--- START OF Raw records ---
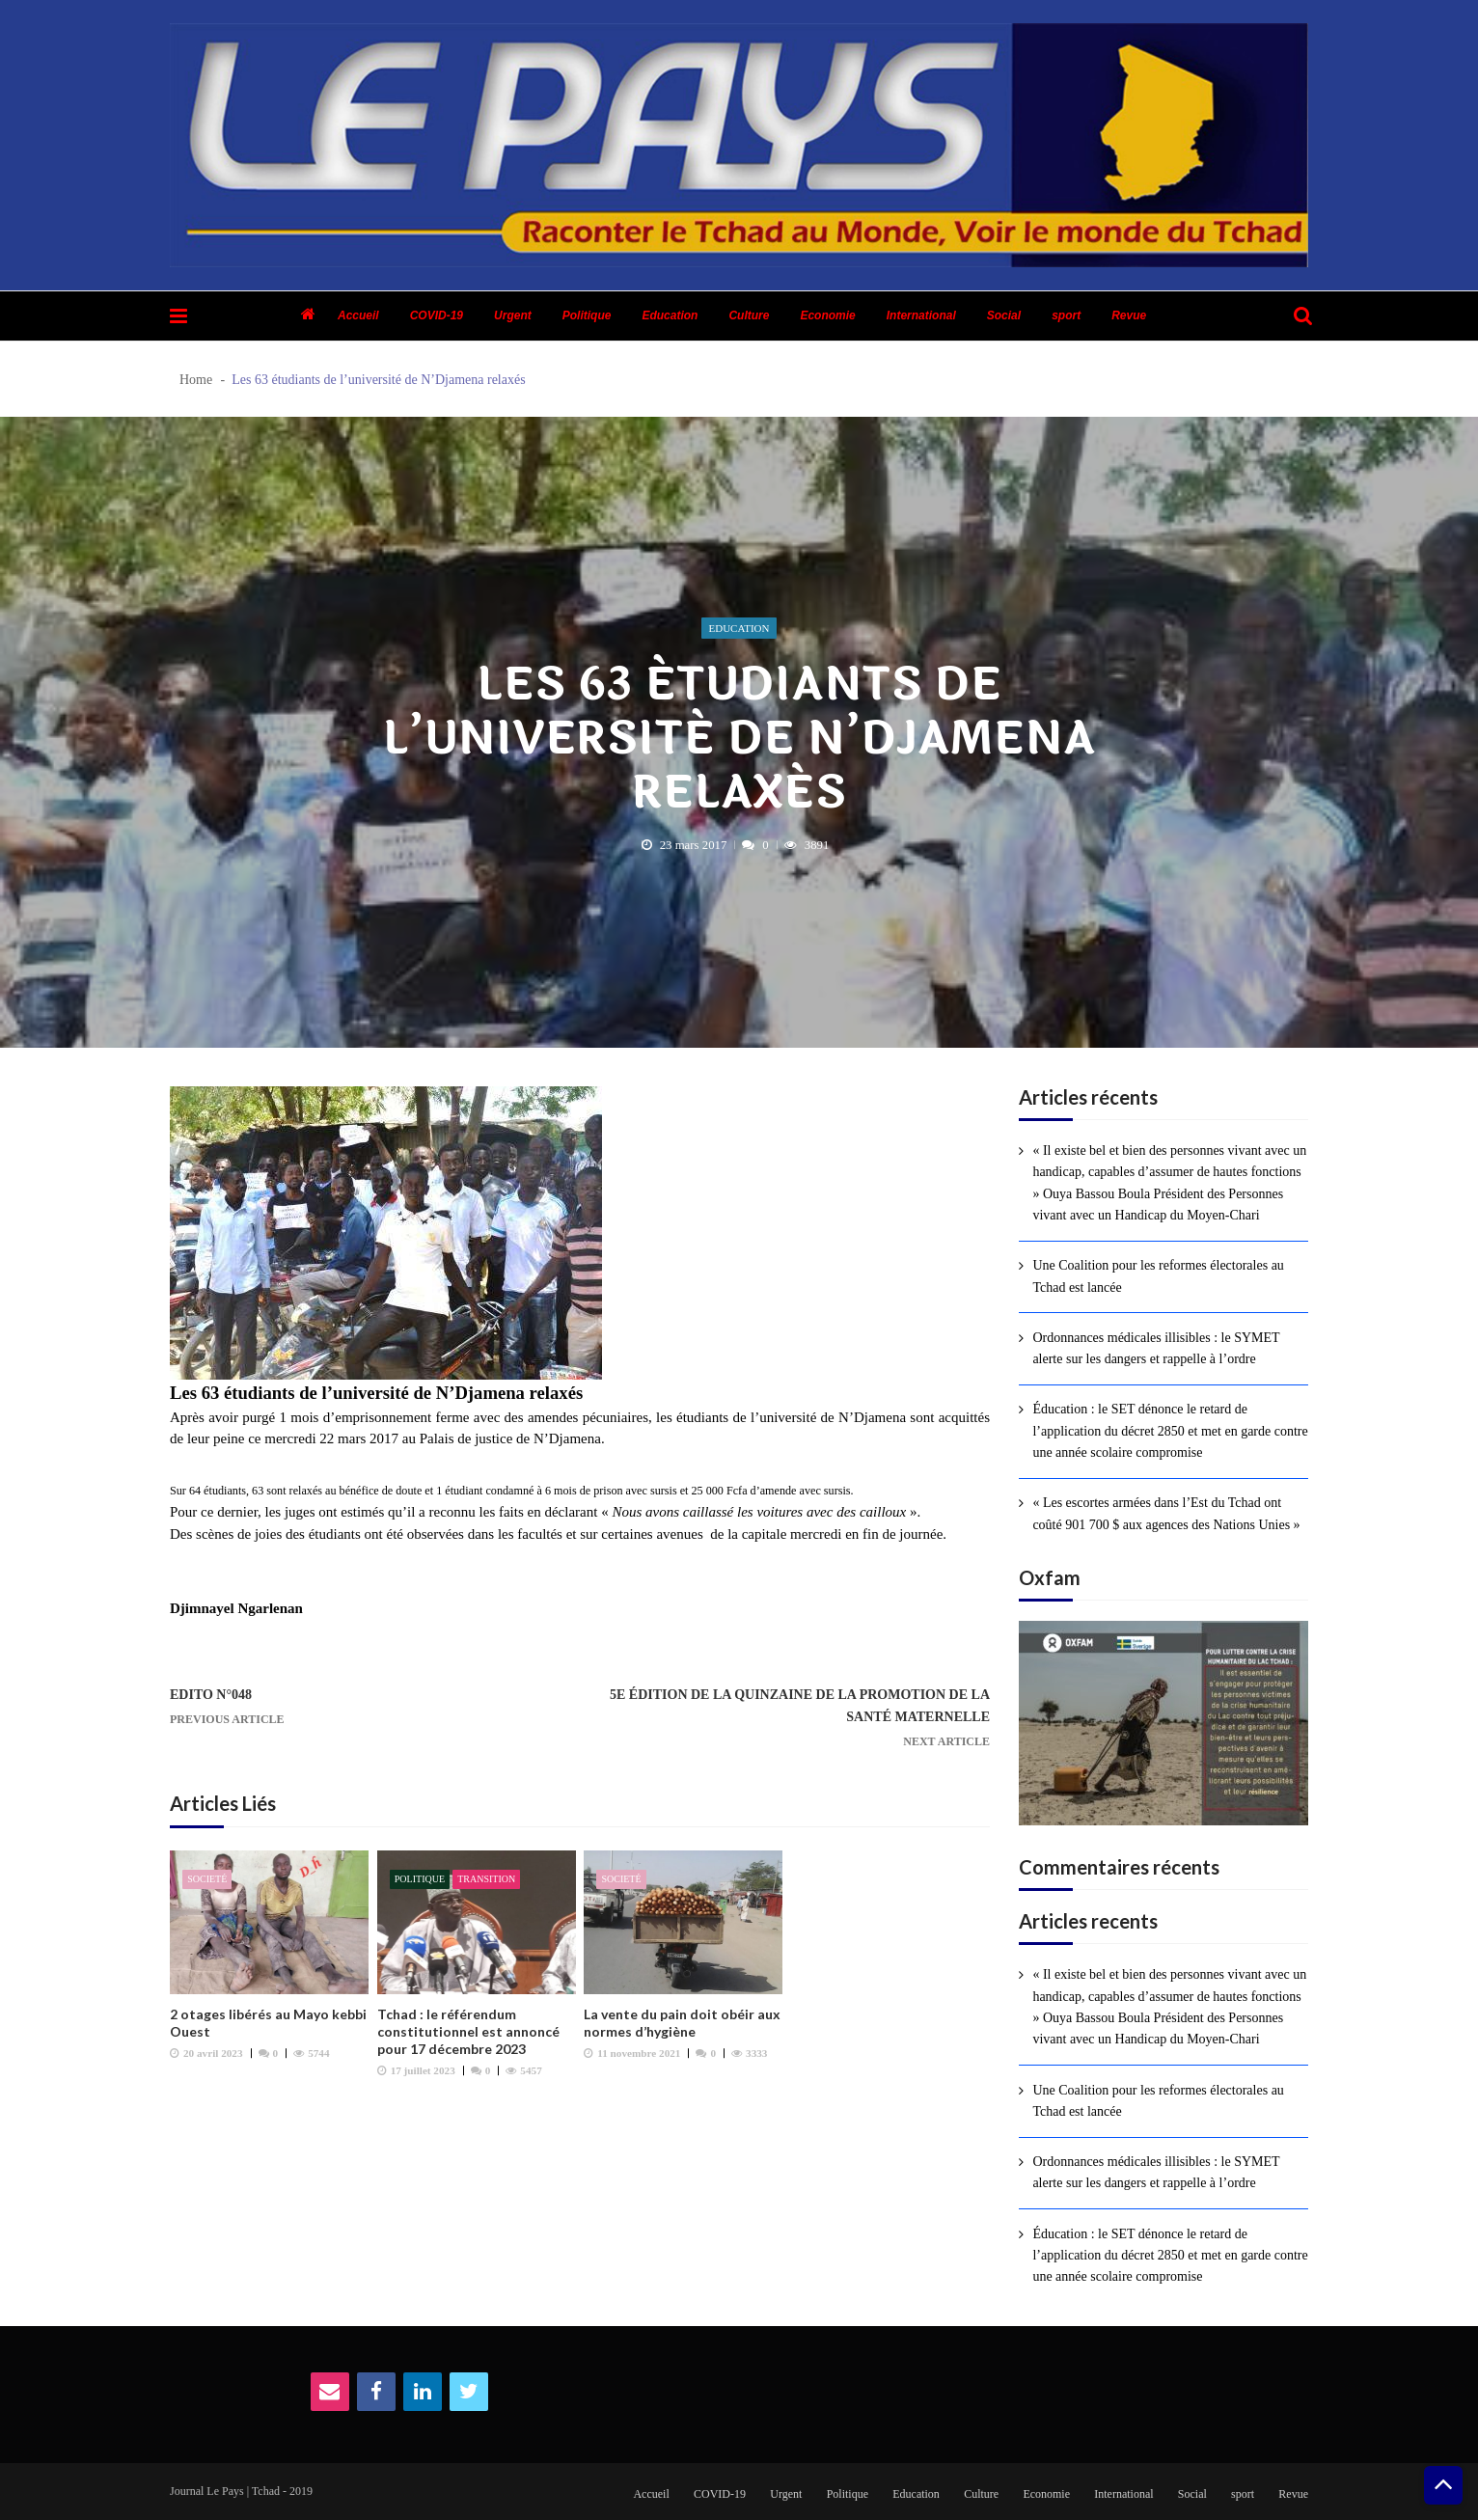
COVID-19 (436, 315)
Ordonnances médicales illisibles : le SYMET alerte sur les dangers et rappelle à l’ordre (1155, 1348)
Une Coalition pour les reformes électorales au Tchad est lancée (1157, 1276)
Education (670, 315)
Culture (748, 315)
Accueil (358, 315)
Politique (587, 315)
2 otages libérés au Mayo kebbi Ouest (268, 2023)
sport (1066, 315)
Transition (486, 1879)
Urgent (513, 315)
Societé (207, 1879)
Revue (1128, 315)
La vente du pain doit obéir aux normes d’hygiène (682, 2023)
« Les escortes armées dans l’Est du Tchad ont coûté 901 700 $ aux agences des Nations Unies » (1166, 1513)
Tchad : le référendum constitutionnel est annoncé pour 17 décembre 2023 (468, 2031)
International (921, 315)
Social (1004, 315)
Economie (827, 315)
--- END OF Raw records ---
• **Task goal**
Rewrite every line of the listing above, keeping each line's text and scaling its coordinates by 0.4, rounded to whole numbers with halves going up. Leave the picture out.

• **Solution below**
COVID-19 (174, 126)
Ordonnances médicales illisibles : le SYMET alerte sur les dangers et rappelle à l’ordre (462, 539)
Une Coalition pour les reformes électorales au Tchad est lancée (463, 510)
Education (268, 126)
Culture (299, 126)
Accueil (143, 126)
Politique (235, 126)
2 otages libérés au Mayo kebbi Ouest (107, 809)
sport (426, 126)
Transition (194, 752)
Urgent (205, 126)
Societé (83, 752)
Revue (451, 126)
La vente du pain doit obéir aux normes d’hygiène (273, 809)
« Les escortes armées dans l’Est du Tchad ont coûté 901 700 $ aux agences des Nations Unies » (466, 605)
Tchad : le référendum constitutionnel est annoncé pour 17 décembre 2023 (187, 812)
International (368, 126)
Social (402, 126)
Economie (331, 126)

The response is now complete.